A cognitive behavioural therapy (CBT) app has been found to significantly prevent increases in depression in young people who are at high risk — and could be implemented as a cost effective public mental health measure.

Globally, concern is growing about the high and steadily increasing rates of anxiety and depression in young people. Effective and scalable ways of preventing poor mental health in this group are needed, and digital tools such as mobile apps have been proposed as part of the solution.

Whilst there is emerging evidence for mental health apps being effective in treating anxiety and depression, this project led by the University of Exeter is the first to rigorously test a mental health app on such a large scale across four countries. Two linked papers published in Lancet Digital Health report the results of the ECoWeB-PREVENT and ECoWeB-PROMOTE trials, which ran concurrently in the four-year study funded by Horizon 2020. Critically, these studies found that a CBT self-help app can protect vulnerable young people against depression.

Professor Ed Watkins from the University of Exeter led the project and said: “For young people with elevated risk, our findings suggest the CBT app does have a preventative effect on depression and could have a public health benefit. Participants’ quality-of-life measures were better, and their reported work and social functioning was better.

“However, we also found that it’s hard to make improvements in young people who are basically doing okay. Our findings add to the evidence that prevention for depression works best when we identify and select individuals who are more at risk, rather than take a more universal approach. This identification could be done by an online self-screening process or through professional referral.”

The aim of the £3.3-million project was to test the effects of mobile apps in preventing depression and promoting mental well-being for young people aged 16 to 22. In one of the largest studies of its kind, 3,700 young people took part across the UK, Germany, Belgium, and Spain and were allocated into two trials based on their emotional competence abilities at the start of the study.

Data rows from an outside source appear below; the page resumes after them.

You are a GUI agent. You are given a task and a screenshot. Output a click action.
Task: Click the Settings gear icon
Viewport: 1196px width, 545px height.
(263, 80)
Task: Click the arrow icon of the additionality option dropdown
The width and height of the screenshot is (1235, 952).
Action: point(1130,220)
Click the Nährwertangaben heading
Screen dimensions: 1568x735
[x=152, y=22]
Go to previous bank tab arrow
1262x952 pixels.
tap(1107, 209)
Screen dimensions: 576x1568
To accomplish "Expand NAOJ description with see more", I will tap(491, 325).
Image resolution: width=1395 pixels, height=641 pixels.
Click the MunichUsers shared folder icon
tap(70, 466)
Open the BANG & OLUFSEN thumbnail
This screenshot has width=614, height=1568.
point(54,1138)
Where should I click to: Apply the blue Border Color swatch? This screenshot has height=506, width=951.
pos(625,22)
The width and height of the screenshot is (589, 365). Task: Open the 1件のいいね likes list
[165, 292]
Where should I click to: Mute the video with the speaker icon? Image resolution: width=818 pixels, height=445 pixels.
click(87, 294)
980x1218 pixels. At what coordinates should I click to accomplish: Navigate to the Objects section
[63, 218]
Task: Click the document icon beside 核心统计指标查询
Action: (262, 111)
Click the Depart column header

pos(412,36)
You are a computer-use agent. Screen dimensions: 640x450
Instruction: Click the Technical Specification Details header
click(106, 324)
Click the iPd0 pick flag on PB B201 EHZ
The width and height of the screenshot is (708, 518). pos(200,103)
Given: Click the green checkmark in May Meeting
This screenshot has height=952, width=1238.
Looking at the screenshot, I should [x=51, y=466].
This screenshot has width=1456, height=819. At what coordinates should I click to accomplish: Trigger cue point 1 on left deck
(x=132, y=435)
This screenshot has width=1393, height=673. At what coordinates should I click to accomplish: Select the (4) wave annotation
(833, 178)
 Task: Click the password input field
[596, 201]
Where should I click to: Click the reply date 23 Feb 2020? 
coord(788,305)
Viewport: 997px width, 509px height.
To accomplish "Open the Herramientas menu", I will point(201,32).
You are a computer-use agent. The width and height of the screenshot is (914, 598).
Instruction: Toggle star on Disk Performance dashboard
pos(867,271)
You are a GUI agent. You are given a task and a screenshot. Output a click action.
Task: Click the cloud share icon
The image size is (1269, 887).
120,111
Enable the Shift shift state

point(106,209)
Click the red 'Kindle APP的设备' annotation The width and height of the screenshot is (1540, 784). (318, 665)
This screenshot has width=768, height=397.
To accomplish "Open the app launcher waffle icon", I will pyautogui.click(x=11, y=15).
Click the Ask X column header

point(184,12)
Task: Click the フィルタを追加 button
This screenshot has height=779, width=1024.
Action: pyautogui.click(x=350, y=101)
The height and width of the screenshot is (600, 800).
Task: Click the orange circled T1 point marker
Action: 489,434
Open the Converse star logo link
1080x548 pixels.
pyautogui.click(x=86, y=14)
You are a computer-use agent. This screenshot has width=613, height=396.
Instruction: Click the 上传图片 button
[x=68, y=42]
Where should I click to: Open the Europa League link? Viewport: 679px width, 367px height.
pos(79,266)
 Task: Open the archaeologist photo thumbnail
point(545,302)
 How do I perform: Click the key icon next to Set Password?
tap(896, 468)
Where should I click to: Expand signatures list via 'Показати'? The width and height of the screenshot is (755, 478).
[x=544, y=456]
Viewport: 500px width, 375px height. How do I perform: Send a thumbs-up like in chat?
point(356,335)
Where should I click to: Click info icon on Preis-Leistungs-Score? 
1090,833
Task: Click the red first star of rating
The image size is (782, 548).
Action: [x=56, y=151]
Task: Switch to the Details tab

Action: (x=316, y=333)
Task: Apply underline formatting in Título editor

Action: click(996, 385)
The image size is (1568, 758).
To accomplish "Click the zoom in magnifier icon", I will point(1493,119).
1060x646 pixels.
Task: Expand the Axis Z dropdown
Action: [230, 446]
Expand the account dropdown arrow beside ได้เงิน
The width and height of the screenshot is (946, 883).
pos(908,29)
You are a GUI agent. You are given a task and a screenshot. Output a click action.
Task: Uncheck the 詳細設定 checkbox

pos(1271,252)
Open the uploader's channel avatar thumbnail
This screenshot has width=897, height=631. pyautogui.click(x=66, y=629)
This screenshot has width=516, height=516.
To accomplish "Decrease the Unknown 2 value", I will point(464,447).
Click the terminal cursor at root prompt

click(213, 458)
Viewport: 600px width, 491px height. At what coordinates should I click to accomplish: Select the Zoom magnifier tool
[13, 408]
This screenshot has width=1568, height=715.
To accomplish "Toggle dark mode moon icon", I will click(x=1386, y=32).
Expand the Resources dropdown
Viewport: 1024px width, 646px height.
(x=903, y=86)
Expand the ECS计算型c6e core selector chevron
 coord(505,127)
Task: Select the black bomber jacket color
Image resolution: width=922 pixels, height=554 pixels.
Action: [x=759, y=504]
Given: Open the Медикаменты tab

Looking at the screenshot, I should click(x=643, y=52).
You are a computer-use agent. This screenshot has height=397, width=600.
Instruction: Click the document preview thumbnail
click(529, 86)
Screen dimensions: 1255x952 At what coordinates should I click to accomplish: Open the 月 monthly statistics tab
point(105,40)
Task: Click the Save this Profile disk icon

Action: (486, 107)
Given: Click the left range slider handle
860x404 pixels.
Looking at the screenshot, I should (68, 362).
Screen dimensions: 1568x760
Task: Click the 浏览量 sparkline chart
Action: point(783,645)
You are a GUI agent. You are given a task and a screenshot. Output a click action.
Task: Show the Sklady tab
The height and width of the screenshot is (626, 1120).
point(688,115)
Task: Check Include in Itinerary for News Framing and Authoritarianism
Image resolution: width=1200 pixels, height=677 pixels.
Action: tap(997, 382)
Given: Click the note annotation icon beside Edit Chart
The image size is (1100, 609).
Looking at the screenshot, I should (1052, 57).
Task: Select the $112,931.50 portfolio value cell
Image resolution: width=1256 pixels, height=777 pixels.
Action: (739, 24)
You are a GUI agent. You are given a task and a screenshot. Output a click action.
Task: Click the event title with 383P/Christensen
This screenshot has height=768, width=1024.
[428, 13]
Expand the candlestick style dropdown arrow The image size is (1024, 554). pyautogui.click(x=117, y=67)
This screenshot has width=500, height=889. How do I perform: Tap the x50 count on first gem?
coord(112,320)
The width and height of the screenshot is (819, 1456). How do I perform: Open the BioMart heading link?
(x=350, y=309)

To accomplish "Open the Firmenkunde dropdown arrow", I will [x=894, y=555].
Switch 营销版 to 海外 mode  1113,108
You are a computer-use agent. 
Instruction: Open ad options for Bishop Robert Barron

That resulted in 1,200 young people with reduced emotional competency scores that confer increased risk for depression such as increased worry and overthinking going into one trial focused on prevention, whilst 2,500 without such risk went into the other trial focused on wellbeing promotion.

Those two groups were then randomised in equal numbers to three different apps developed by the study. There was a self-monitoring app where people can report their emotions every day, a self-help app that provided personalised training in emotional competence skills, and a self-help app based on CBT principles. Participants were then followed up at three months and 12 months to see how their wellbeing and depression symptoms changed.

The trials found the CBT app prevented an increase in depression, relative to self-monitoring in the higher risk sample, but that there was no difference between any of the interventions in their effects for the lower risk sample.

Professor Ed Watkins said: “Our results suggest that even when young people used the self-help app just a few times, there was a small but meaningful benefit. Because the app is scalable to large numbers of people in a cost-effective way, these effects have potential value as a public health intervention, within a broader portfolio of digital and in-person services and interventions. Next steps are to identify the active ingredients of the app that were beneficial and to improve engagement and ongoing use of these elements.”

The project involved 13 different partners, including two commercial companies — German voice analysis company audEERING and Danish app creator Monsenso. The University of Exeter (UK), LMU Munich (Germany), Ghent University (Belgium), and Universitat Jaume I (Spain), were the main treatment development and trial sites. Meanwhile, the University of Oxford led on the qualitative analysis.